Democracia, pueblo, ciudadanía, país, son conceptos vaciados de contenido por la reiteración del discurso y la propaganda. Esas ideas se han transformado en lugares comunes que ya no suscitan ni reflexión, ni pasión, ni curiosidad. Son parte de la jerga política. Son acápites de la fraseología vacua que escuchamos por más de treinta años, y que a nada convoca. Esas palabras, en la mente del hombre común, lo único que suscitan es la idea de la política electoral, de la acción para captar poder, disputar posiciones e imponer ideas. Incluso la noción de “patria” ha perdido la magia, el encanto, la capacidad de evocar y emocionar que tuvo en los días en que los niños la honraban al izar la bandera en el patio de la escuela.
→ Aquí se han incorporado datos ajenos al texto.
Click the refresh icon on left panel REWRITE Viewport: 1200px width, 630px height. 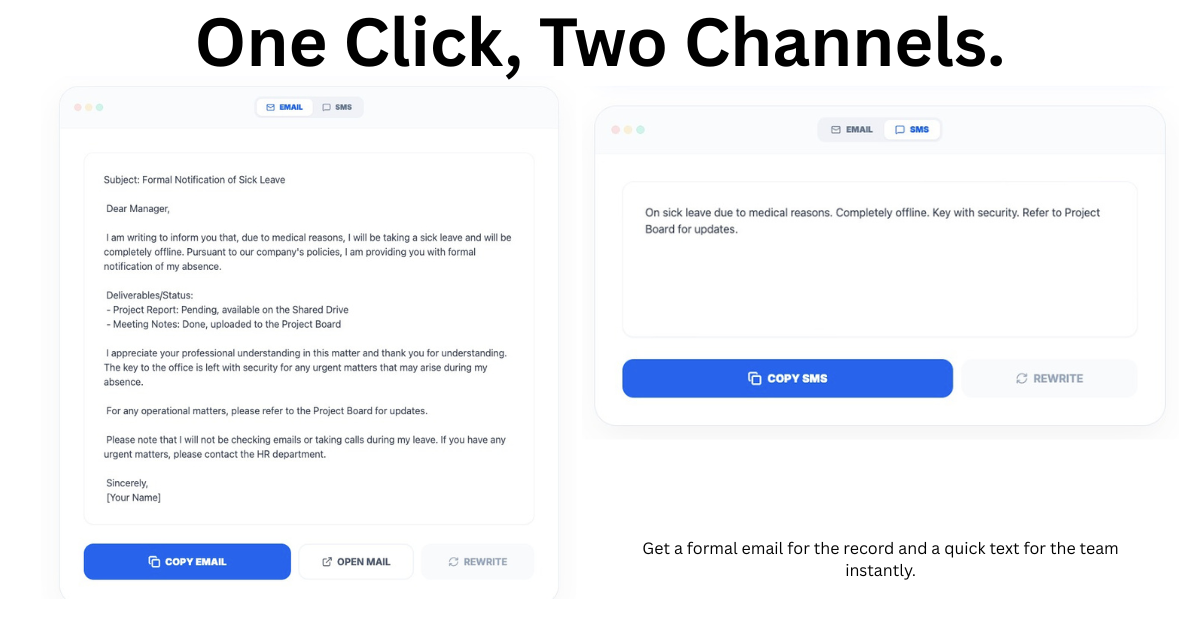click(453, 562)
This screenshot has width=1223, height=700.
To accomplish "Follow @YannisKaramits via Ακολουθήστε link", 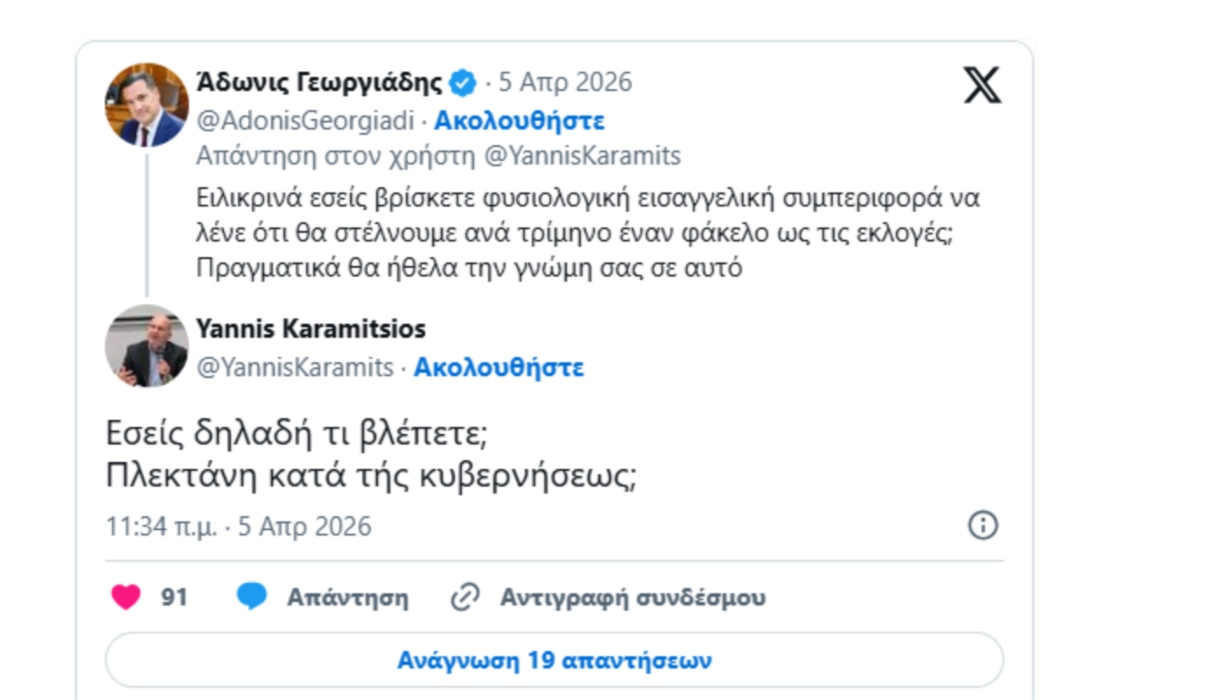I will (498, 367).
El proceso de devaluación de lo público que invade al Ecuador y a América Latina, el desprestigio de lo político, la sospecha sistemática que pone en entredicho a casi todo, están matando a las ideas y a las emociones básicas, sin las cuales la convivencia y sus acuerdos se hacen imposibles. Sin puntos de coincidencia, no existe sociedad. Existe, sí, un abigarrado conjunto de gentes que disputan intereses de todo orden, que arrancan cada cual su ventaja, que atesoran lo que pueden. Existe discurso, pero no hay lugar de encuentro. No hay espacio en que cada persona pueda sentirse parte de un todo, miembro de un nación. O, al menos, integrante del barrio, la ciudad o la provincia.
Por eso, en tiempos de incertidumbre, cabe preguntarse ¿qué es el país? La pregunta alude a la comunidad histórica en la que casi todos se sienten insertos, a la que casi todos reconocen como lo “nuestro”, ese concepto que remonta la política, que une y permite identificar, aunque fuese de modo difuso, lo nuestro con el suelo firme, con la tradición de los abuelos, con la memoria, con el sentido de cada ciudad, con la esquina de cada pueblo, con el acento de cada región.
Cuando uno empieza a preguntarse ¿qué es el país?, cuando la duda ensombrece la certeza que debería acompañar a esa palabra, significa que la crisis es muy honda, que excede a lo institucional, que supera a lo político. Y que socava lo esencial: el sentido de pertenencia. Y que rompe los lazos, que envenena los afectos, y que hace pensar, con persistencia, que es mejor irse, buscar otra casa, porque la nuestra se volvió insegura, se saturó de incertidumbre. Porque acá, aprendimos a odiarnos, a sospechar del vecino, a despreciar al otro. Porque las diferencias ideológicas y las opiniones políticas empiezan a dañar a las familias, es decir, a matar el germen de lo bueno.
Pese a todo, hay que preguntarse qué es el país, que significa para cada cual esa palabra, qué evoca, qué afirma, qué niega, qué interroga. La pregunta –y la duda- al menos evidencian que todavía nos importa un poco, que algo nos duele este espacio que ha sido el horizonte de siempre.